§ Tasks
(A) In the text on Flusser and the virtual house, condense the paragraph beginning "The 19/20 edition" into a short list that keeps its main facts.
(B) Please carry on the text on Flusser and the virtual house, starting right after its last sentence.

§ Exercise text
+++

In 1999, celebrated theorist Vilem Flusser’s essay “With as many holes as Swiss cheese” offers an etymology of the domestic dwelling. He speculates on the future House as the walls become perforated by holes for wires to penetrate, allowing information to flow between public and private. He argues that this increasing porosity demands a new approach to interpersonal relations through the 'production of a new kind of ‘technological house’.

The 19/20 edition of the ANY (Architecture New York) Journal 1998 was entitled ‘The Virtual House’ it brought together world-renowned philosophers (including John Rajchman) and architects (including Ito, Foreign Office architects, Daniel Leibskind, Herzog and de Meuron and Peter Eisenman) to speculate on and discuss the potential nature of such a construction through a series of competition entries.

+++

§ Given information

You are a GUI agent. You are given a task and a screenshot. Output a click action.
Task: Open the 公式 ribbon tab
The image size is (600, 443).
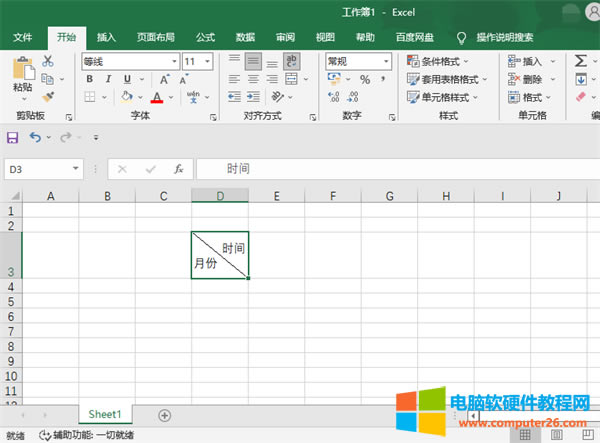tap(205, 37)
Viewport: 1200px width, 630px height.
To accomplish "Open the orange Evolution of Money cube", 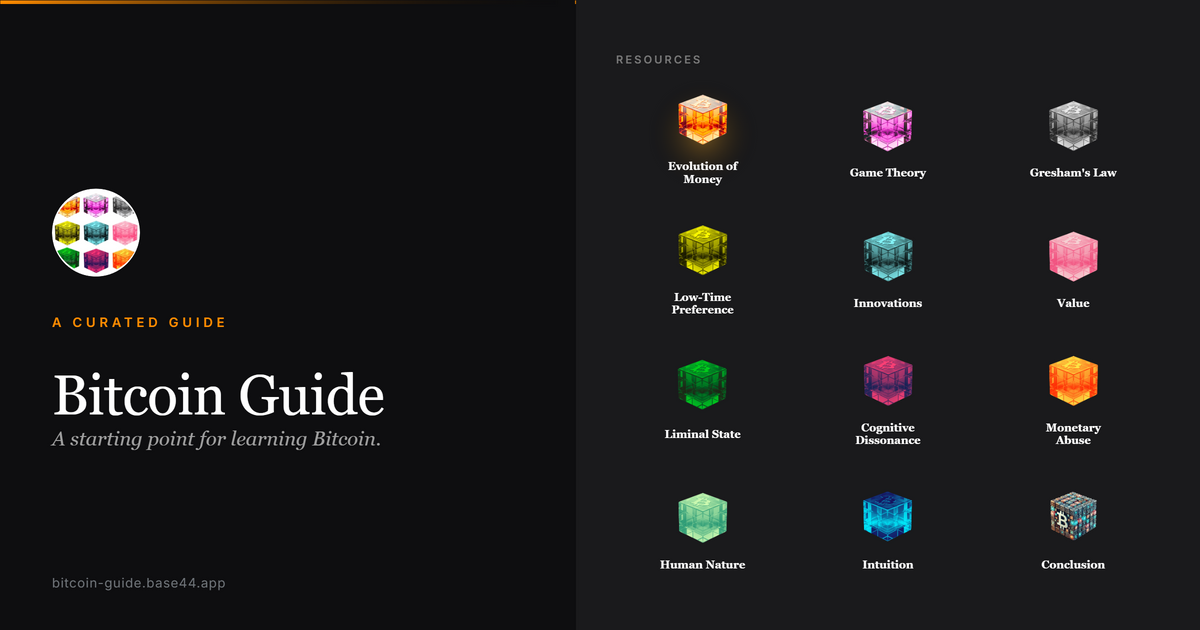I will tap(703, 124).
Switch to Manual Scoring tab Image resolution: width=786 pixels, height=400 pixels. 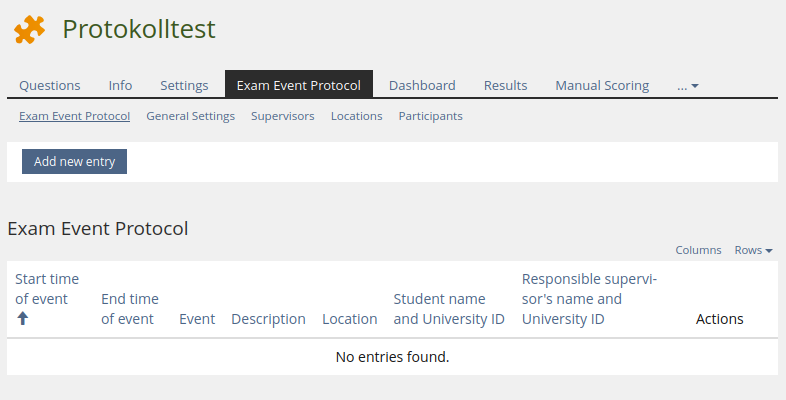602,86
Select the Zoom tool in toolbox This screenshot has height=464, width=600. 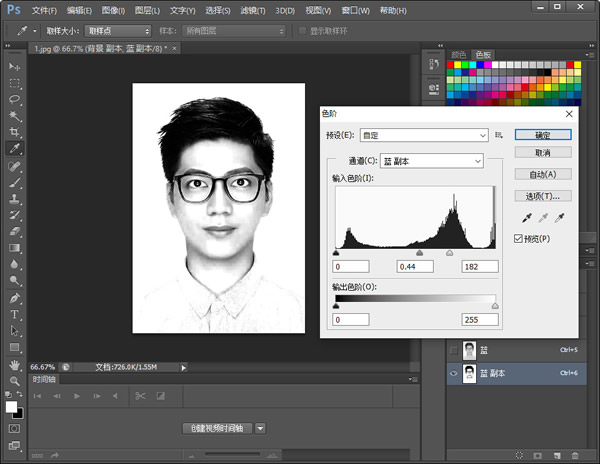[x=15, y=381]
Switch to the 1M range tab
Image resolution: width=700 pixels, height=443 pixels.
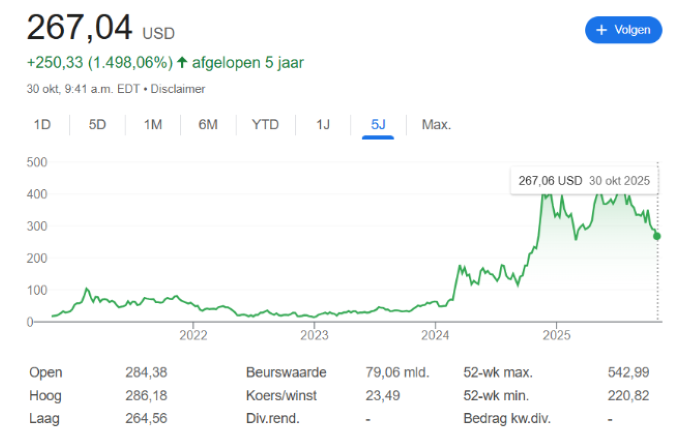pos(153,125)
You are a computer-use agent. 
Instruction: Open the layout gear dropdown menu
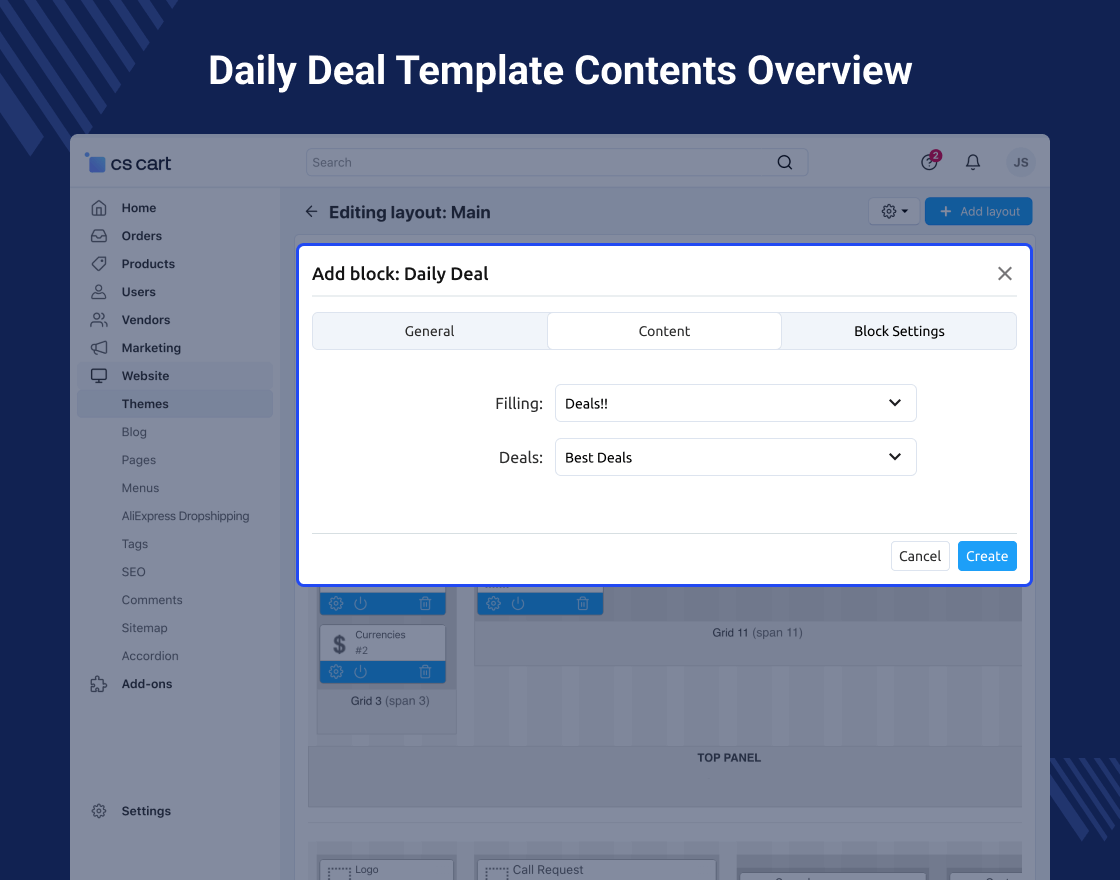[x=893, y=211]
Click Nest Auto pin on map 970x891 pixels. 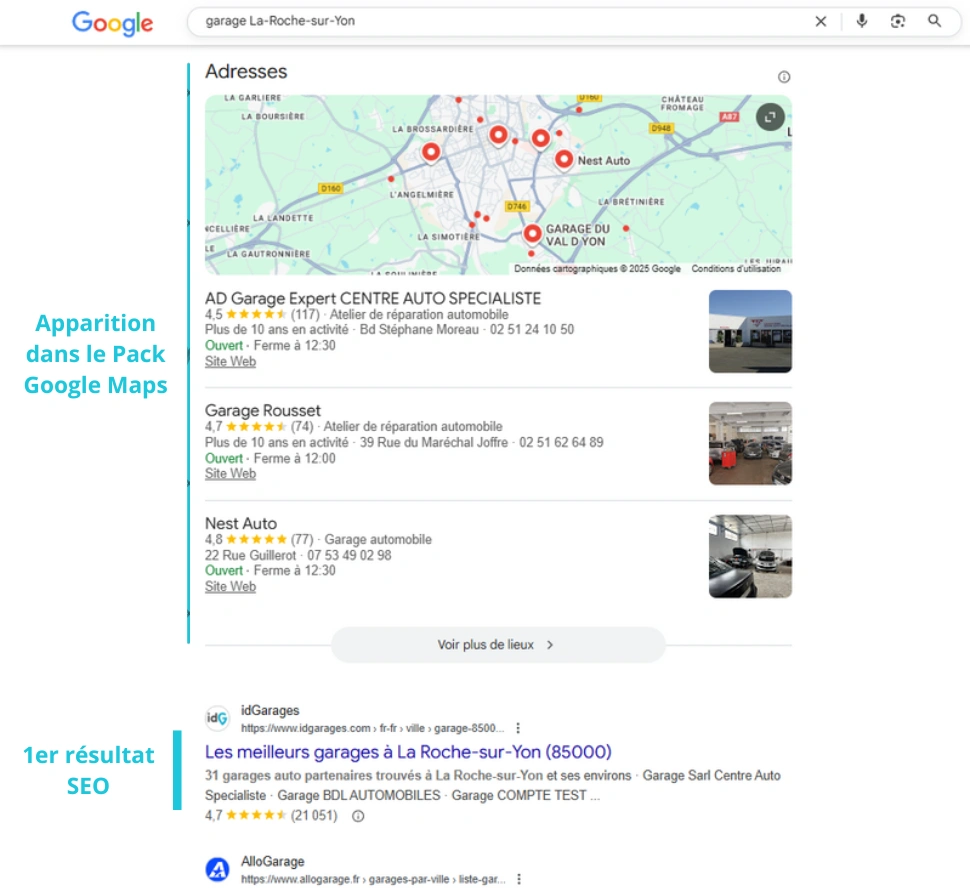pyautogui.click(x=564, y=160)
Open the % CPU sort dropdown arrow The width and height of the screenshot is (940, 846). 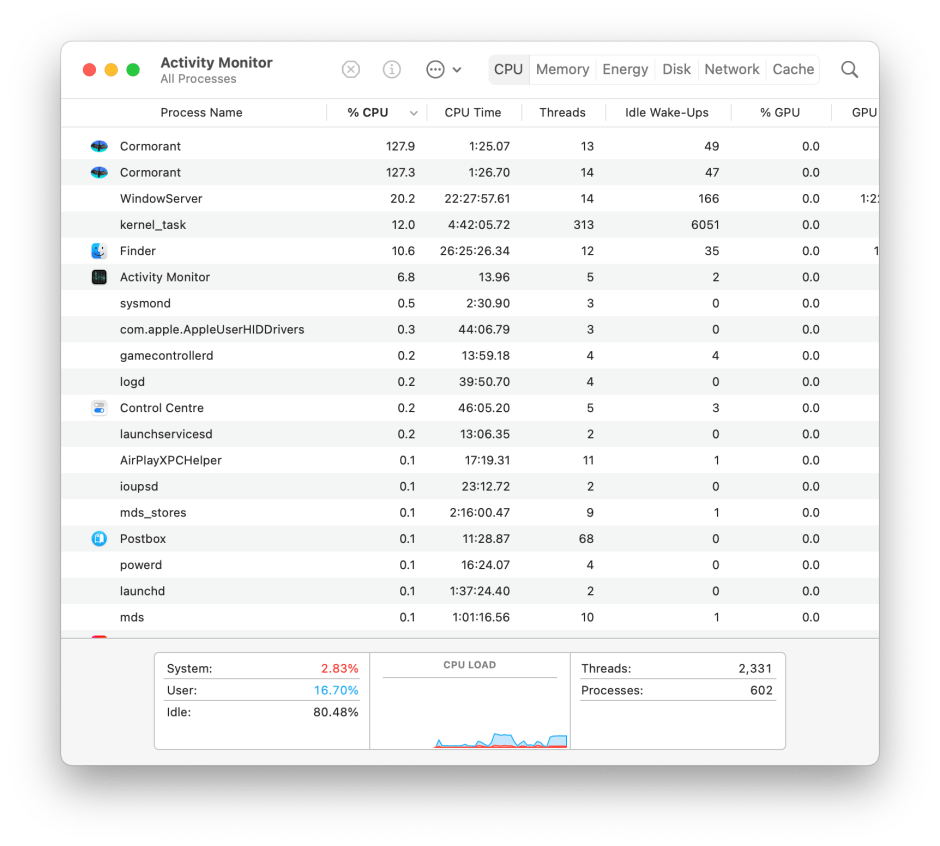414,112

+++

§ Answers in order
(A)
- Publication: the 19/20 edition of the ANY (Architecture New York) Journal, 1998
- Title: ‘The Virtual House’
- Contributors: world-renowned philosophers, including John Rajchman, and architects, including Ito, Foreign Office architects, Daniel Leibskind, Herzog and de Meuron and Peter Eisenman
- Aim: to speculate on and discuss the potential nature of such a construction through a series of competition entries

(B)
Now, almost 25 years later, the pandemic has thrust us into this state of virtuality as we scramble to simulate our everyday lives from our homes via our computer screen. On the 23rd March 2021 the sale of the first NFT digital house in the world ‘Mars House’ by Krista Kim marked the start of our immersion into the domestic virtual.

This presentation will revisit the theories of Levy, Rajchman and Flusser, examining the history of the virtual house in order to try and understand the conditions and context of this precarious present. It will also investigate examples of architecture and design practice situated within the field of ‘Home Futures’ for clues to help us understand, design our future virtual house.